A Time It Was: Bobby Kennedy in the Sixties


He Died Too Young

By Bill Eppridge
(Copyright © 2008 Bill Eppridge)

Forty years ago, in 1968, I photographed a great tragedy, and the vision of it has stayed with me for all this time. Our country was going off course with a war overseas, racial inequality, and far too much poverty for the amount of wealth that existed. A man emerged to lead us out of this: Robert F. Kennedy. For the short amount of time that he existed on this earth, he inspired a generation who to this day still remember the excitement and hope that he brought. He died too young, too tragically, and this book is a photographic essay of that brief, euphoric time in our history.
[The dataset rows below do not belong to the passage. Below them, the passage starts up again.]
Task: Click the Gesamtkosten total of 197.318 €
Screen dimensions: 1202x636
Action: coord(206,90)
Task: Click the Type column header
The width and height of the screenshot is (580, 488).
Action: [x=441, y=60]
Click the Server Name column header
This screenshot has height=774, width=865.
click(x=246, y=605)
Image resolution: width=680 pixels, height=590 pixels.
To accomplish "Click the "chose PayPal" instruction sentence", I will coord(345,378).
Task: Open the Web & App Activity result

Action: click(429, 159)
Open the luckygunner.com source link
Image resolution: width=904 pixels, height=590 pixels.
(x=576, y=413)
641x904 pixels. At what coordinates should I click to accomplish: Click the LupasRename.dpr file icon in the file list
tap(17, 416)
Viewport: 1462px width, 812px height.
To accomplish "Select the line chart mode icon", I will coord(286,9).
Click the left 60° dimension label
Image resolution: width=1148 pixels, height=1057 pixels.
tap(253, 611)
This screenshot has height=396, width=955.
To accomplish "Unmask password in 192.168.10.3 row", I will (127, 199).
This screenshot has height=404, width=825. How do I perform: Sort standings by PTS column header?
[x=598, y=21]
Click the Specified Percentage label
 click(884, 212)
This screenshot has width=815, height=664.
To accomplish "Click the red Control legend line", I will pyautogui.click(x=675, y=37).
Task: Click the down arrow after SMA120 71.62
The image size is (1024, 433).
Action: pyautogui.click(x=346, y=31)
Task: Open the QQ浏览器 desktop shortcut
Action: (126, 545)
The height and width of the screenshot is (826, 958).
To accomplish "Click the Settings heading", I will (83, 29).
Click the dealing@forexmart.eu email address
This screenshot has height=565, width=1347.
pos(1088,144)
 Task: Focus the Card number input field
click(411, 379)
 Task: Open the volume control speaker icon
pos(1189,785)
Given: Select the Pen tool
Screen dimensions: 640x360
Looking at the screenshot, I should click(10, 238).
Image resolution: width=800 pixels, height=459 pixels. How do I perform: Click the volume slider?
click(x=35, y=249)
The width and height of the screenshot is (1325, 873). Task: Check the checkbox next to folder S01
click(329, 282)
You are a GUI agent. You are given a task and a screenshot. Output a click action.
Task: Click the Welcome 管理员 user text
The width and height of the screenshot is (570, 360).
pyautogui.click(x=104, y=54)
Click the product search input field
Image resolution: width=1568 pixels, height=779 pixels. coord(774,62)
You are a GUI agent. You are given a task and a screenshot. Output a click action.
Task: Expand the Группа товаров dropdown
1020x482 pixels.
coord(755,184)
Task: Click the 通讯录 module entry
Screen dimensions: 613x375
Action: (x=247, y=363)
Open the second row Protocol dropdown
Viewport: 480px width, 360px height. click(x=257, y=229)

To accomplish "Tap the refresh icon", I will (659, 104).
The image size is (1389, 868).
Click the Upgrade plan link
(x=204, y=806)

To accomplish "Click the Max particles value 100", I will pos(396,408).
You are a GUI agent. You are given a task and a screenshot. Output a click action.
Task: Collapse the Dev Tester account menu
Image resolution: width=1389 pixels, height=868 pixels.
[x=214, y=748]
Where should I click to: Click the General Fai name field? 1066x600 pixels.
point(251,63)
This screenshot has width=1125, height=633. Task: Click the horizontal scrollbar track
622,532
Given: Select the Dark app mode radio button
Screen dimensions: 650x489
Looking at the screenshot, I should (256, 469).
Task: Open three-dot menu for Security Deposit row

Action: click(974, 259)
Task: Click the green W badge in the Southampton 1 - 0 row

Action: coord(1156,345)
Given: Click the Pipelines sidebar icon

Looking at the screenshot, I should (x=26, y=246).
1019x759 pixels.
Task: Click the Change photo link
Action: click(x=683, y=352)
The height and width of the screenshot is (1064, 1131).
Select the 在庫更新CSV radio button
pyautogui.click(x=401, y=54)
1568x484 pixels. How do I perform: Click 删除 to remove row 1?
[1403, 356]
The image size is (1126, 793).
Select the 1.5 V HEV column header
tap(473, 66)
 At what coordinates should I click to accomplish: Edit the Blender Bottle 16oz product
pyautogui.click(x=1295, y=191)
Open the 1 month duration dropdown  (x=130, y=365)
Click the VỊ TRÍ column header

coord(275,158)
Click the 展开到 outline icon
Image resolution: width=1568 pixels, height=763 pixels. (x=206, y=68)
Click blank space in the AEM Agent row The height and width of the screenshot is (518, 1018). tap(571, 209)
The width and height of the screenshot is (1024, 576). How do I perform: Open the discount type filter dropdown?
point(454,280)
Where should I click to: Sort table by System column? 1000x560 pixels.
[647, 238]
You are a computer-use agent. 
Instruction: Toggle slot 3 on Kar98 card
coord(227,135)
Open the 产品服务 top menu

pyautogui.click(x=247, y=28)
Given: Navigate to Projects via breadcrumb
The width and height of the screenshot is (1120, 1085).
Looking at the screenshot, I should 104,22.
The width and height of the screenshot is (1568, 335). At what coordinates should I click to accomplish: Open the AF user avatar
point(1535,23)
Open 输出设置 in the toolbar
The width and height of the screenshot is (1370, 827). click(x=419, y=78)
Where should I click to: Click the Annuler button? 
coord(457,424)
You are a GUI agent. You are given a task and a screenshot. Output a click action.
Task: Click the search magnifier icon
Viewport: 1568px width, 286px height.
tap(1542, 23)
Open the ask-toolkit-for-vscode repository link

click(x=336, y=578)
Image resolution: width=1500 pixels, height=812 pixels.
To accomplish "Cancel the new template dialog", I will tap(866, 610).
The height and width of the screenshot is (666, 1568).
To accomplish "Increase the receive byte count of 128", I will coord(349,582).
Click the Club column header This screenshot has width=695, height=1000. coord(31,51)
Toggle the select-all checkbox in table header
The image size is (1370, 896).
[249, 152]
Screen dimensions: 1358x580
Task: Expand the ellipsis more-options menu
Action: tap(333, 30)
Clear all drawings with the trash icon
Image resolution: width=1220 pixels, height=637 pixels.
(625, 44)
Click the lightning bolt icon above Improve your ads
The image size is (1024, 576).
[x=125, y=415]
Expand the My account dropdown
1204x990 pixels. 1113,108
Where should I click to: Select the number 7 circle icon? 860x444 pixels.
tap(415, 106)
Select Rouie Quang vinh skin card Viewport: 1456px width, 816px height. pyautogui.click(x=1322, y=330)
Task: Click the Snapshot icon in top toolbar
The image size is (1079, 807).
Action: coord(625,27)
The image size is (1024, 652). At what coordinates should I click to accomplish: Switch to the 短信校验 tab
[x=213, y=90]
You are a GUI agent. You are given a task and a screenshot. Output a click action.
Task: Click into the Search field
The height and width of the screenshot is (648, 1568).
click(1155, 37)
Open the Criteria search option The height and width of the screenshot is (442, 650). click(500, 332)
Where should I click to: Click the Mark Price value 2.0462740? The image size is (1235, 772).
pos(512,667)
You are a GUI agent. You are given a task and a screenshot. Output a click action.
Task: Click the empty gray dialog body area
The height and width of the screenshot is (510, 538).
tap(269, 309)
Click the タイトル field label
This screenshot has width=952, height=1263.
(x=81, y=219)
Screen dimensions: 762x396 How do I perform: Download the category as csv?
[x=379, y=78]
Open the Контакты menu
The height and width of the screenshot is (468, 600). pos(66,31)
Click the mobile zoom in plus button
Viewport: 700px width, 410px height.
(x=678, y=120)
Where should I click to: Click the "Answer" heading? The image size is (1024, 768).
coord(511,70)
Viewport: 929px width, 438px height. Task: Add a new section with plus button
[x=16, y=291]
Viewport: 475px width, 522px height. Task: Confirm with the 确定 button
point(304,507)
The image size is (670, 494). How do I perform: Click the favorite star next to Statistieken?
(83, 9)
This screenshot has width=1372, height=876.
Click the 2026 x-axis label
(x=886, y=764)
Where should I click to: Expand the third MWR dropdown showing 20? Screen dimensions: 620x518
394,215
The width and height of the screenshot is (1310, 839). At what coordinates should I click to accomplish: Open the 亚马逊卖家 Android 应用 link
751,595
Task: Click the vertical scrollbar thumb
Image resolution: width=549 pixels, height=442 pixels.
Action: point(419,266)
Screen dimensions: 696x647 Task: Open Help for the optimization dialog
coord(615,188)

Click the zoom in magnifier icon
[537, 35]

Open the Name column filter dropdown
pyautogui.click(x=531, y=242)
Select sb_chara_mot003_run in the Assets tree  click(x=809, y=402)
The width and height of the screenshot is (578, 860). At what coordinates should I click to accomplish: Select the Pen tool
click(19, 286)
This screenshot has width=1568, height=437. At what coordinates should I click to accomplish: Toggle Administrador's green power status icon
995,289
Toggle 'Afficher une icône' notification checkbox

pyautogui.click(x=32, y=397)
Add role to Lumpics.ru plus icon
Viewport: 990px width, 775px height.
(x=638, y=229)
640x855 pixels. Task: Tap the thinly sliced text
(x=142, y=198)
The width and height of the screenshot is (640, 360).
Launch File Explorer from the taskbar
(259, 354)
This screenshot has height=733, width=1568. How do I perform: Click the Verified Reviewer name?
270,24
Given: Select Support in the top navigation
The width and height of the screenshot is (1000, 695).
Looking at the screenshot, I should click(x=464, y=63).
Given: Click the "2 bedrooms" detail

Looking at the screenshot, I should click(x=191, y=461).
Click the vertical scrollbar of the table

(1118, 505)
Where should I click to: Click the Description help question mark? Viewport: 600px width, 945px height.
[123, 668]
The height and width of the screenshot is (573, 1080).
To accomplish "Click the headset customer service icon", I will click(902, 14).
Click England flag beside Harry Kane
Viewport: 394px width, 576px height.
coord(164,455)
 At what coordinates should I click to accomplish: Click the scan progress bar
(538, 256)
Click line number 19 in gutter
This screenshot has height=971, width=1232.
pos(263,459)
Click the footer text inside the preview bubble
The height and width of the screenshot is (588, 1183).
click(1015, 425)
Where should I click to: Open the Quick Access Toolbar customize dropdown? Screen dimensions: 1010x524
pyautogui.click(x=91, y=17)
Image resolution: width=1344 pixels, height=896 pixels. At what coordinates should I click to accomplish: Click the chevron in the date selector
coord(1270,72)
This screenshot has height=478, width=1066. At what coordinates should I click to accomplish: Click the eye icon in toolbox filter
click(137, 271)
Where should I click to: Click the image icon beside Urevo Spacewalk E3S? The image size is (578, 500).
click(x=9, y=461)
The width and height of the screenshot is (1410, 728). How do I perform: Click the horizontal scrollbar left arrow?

I had seen Robert Kennedy in 1965 during an assignment on board Air Force One with President Lyndon Johnson. This was the first time that a Life photographer was allowed to document an entire trip with the president of the United States. At one point I noticed Bobby Kennedy sitting across the aisle from me. He was smoking a cigar. Now, I knew that politicians do not like themselves photographed smoking cigars. I picked up my camera very slowly, leaned forward to more properly frame the picture, put it up to my eye and took two frames. That was it; I put it down. Life published the picture, small, in the magazine, and I forgot all about it.

Meeting Senator Kennedy a few months later, I told him that Life wanted me to follow him for the rest of the 1966 Democratic campaign trips. He looked me right in the eye, got a funny little smile on his face, and said, "Okay, but no cigars!"